**BRIEF**:
Output exactly the lines below from the one containing "You are a computer-use agent." to the last line, both included. Omit pictures.
BEGIN STORED DATA
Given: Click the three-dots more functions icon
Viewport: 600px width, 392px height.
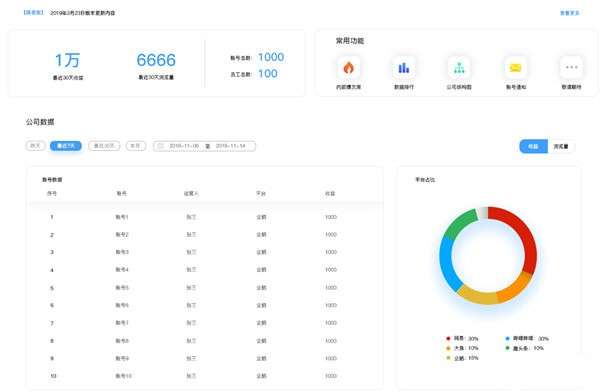Looking at the screenshot, I should pyautogui.click(x=571, y=68).
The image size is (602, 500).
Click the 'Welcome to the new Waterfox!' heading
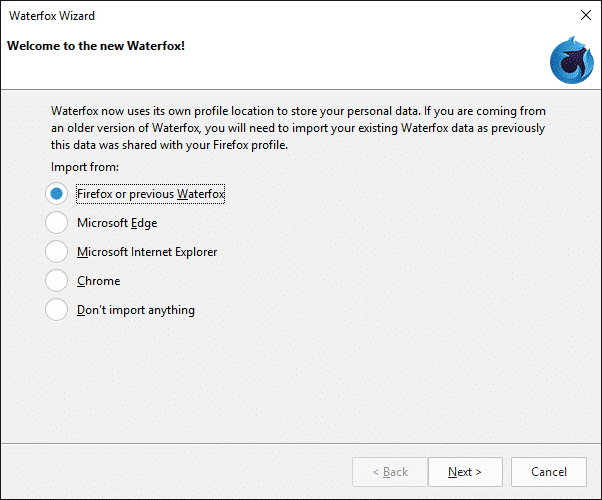pos(95,45)
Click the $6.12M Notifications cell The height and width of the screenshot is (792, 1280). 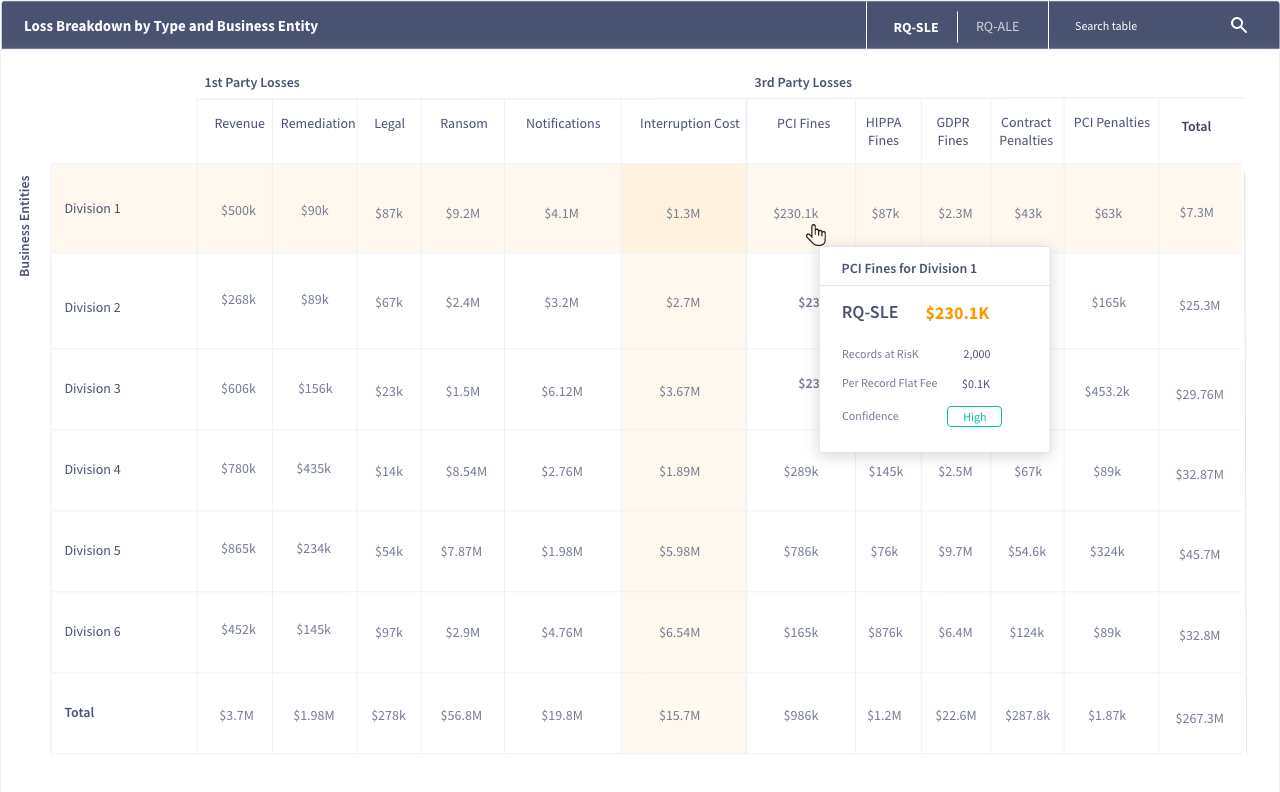click(x=562, y=391)
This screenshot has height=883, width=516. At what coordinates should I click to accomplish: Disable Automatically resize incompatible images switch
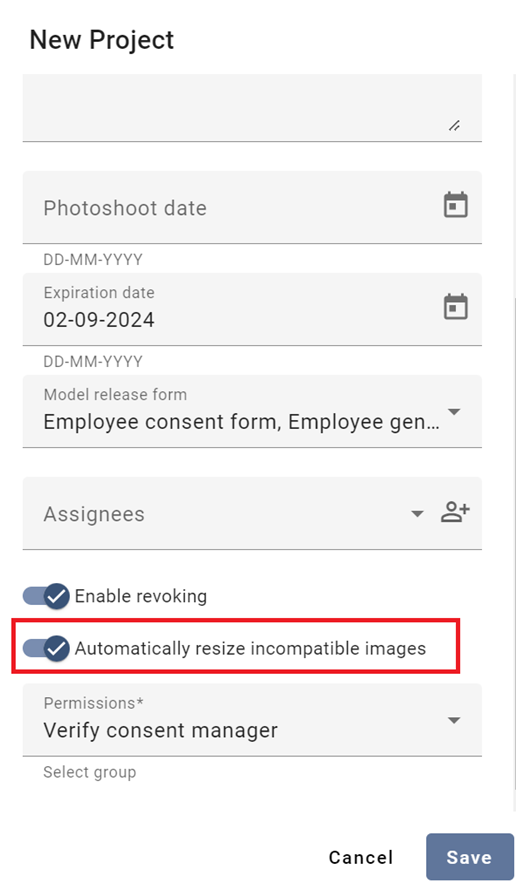[x=46, y=648]
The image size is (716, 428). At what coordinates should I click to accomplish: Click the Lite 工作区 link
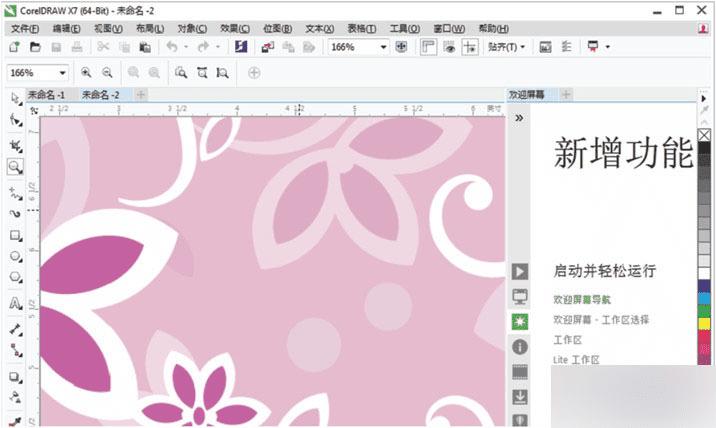[576, 359]
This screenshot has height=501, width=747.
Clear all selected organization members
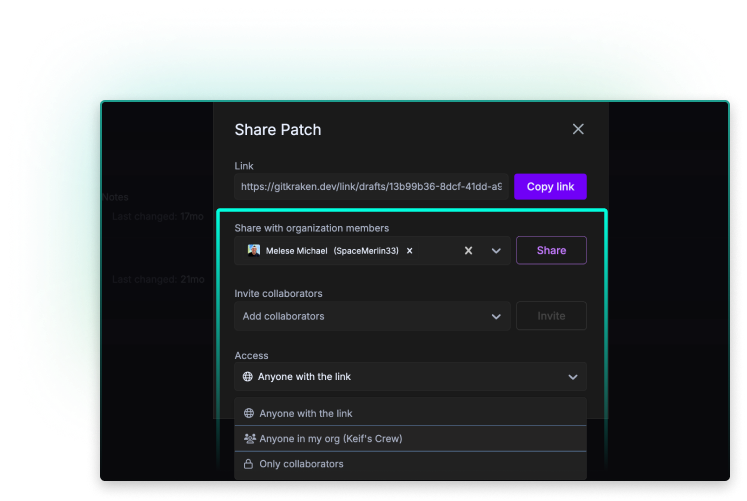pos(468,251)
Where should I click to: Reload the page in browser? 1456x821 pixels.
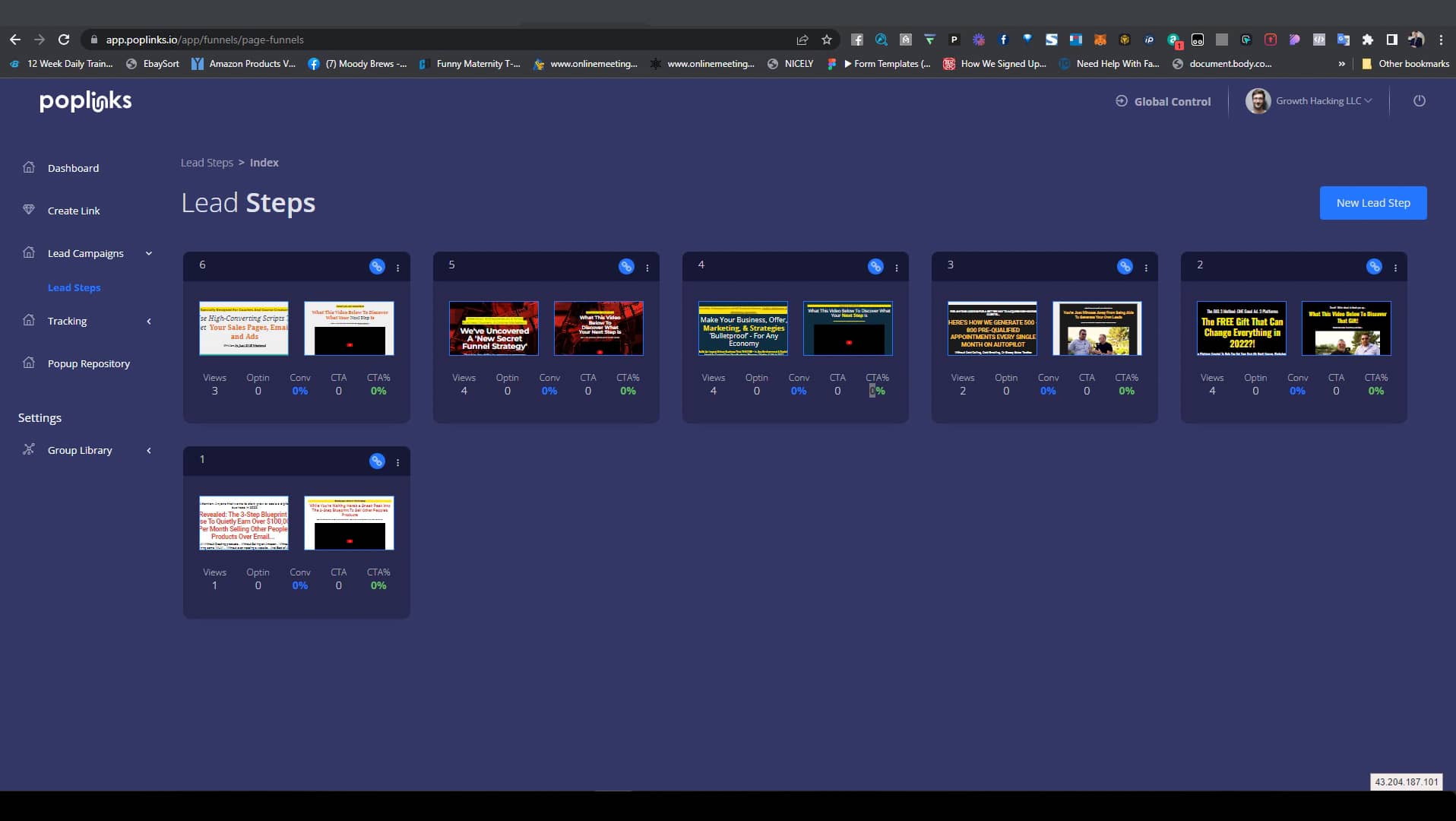coord(64,40)
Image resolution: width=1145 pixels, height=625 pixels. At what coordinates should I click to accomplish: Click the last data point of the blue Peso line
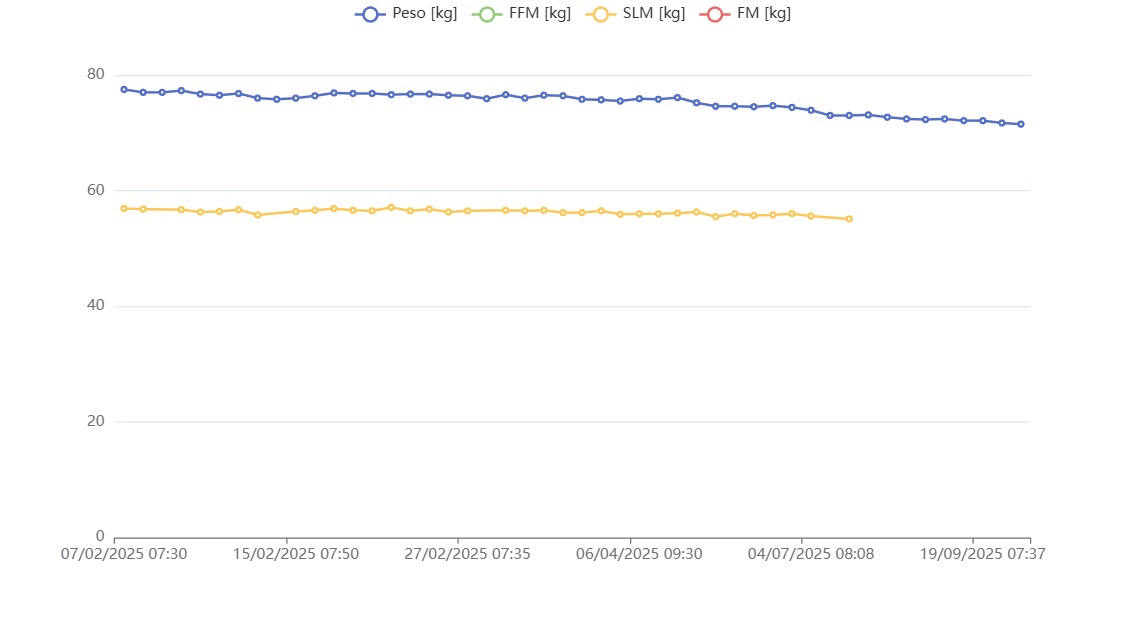tap(1021, 124)
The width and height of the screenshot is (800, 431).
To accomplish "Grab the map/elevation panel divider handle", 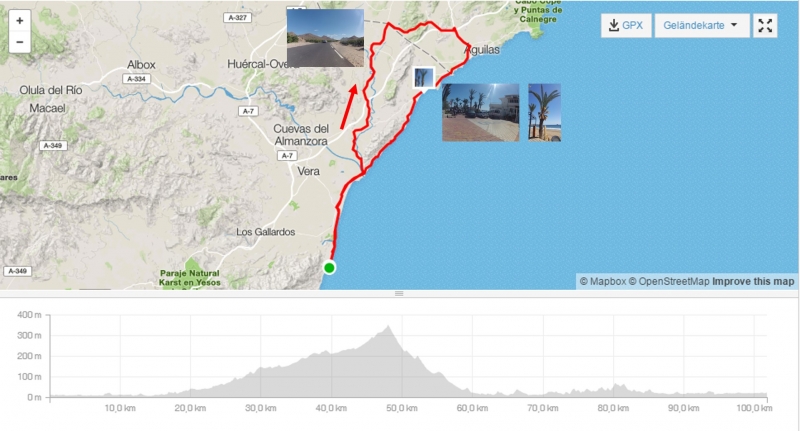I will 399,293.
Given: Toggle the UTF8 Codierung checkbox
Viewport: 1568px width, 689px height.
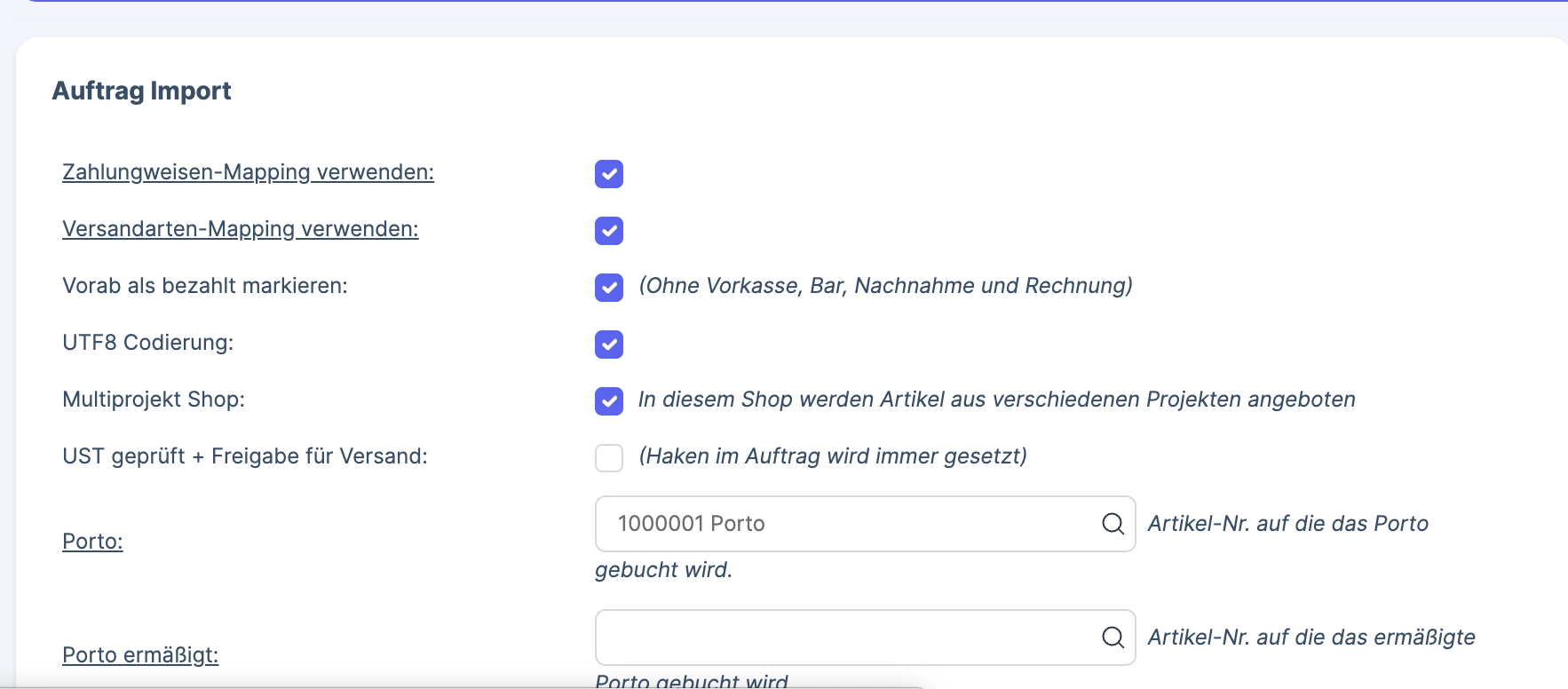Looking at the screenshot, I should [x=609, y=344].
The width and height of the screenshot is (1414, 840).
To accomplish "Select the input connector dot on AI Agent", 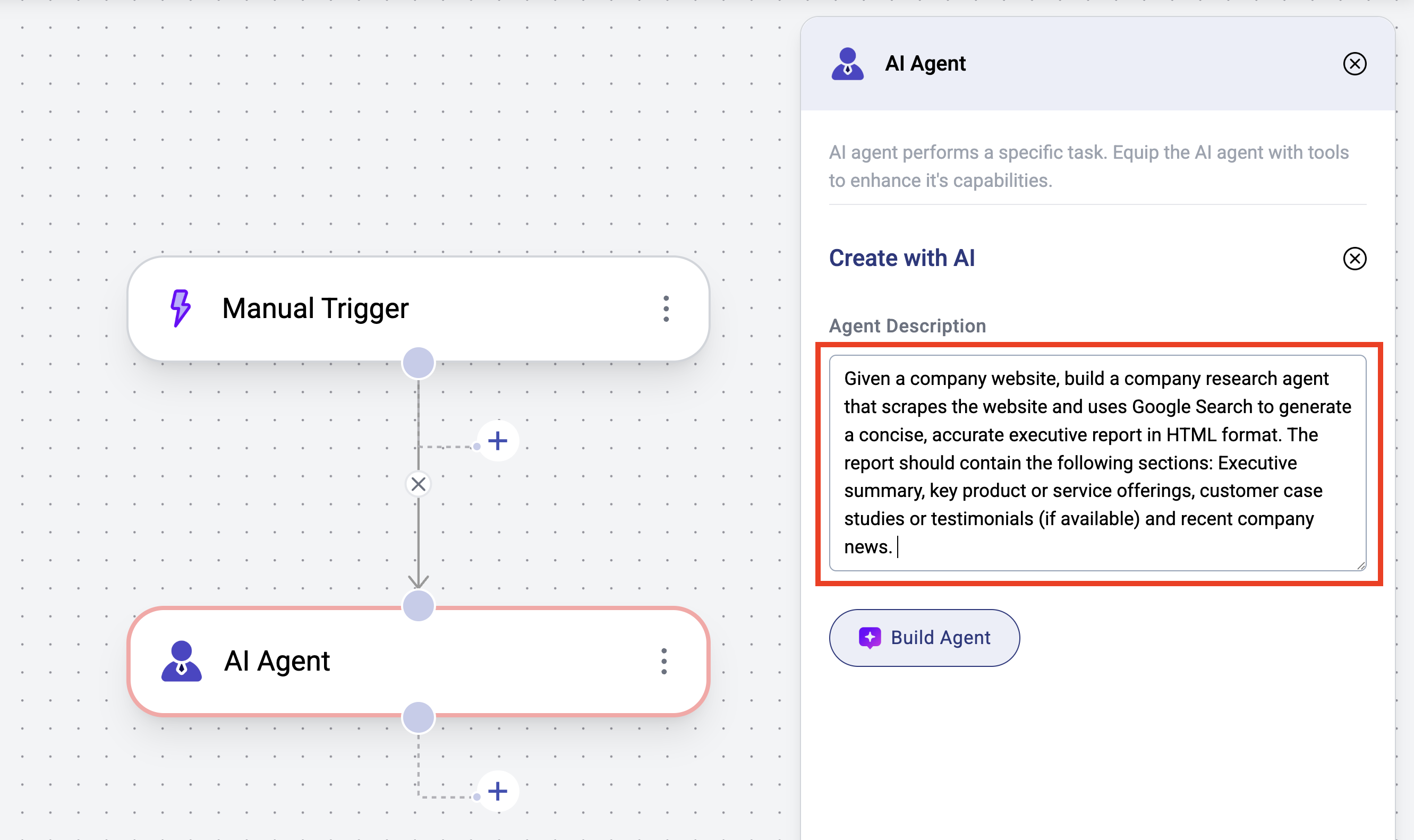I will (x=418, y=606).
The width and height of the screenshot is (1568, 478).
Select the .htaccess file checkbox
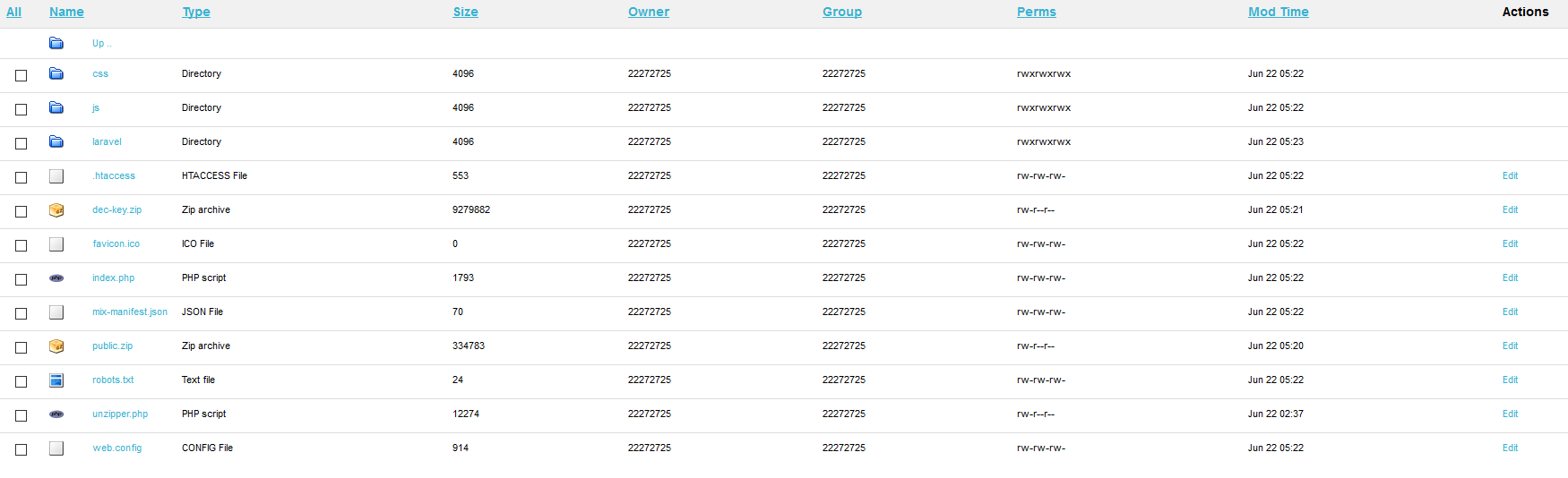pos(22,177)
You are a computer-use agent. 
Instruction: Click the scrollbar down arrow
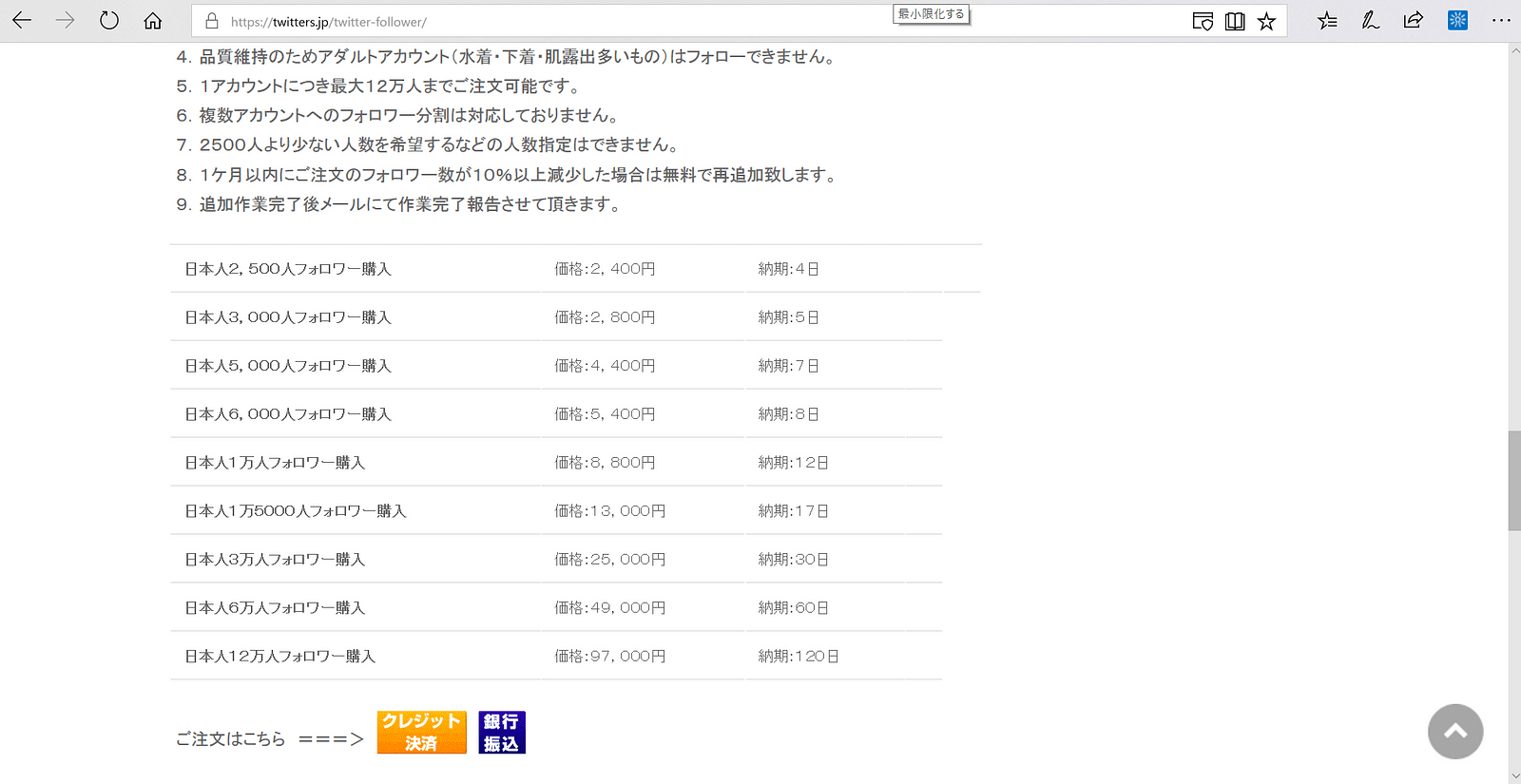pyautogui.click(x=1514, y=776)
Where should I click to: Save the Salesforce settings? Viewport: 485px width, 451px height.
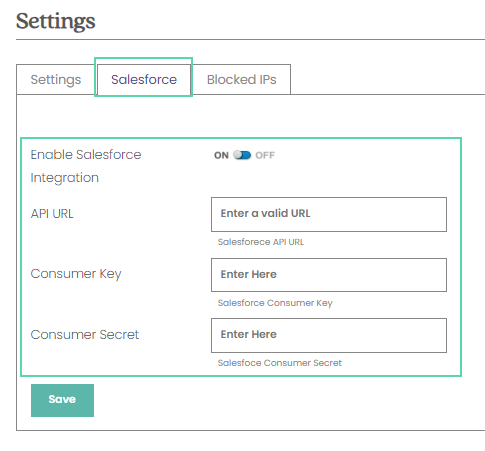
END STORED DATA
**EXERCISE RESPONSE**:
You are a computer-use agent. 
Instruction: Click the scrollbar down arrow
pyautogui.click(x=1514, y=776)
Where should I click to: Save the Salesforce settings? Viewport: 485px width, 451px height.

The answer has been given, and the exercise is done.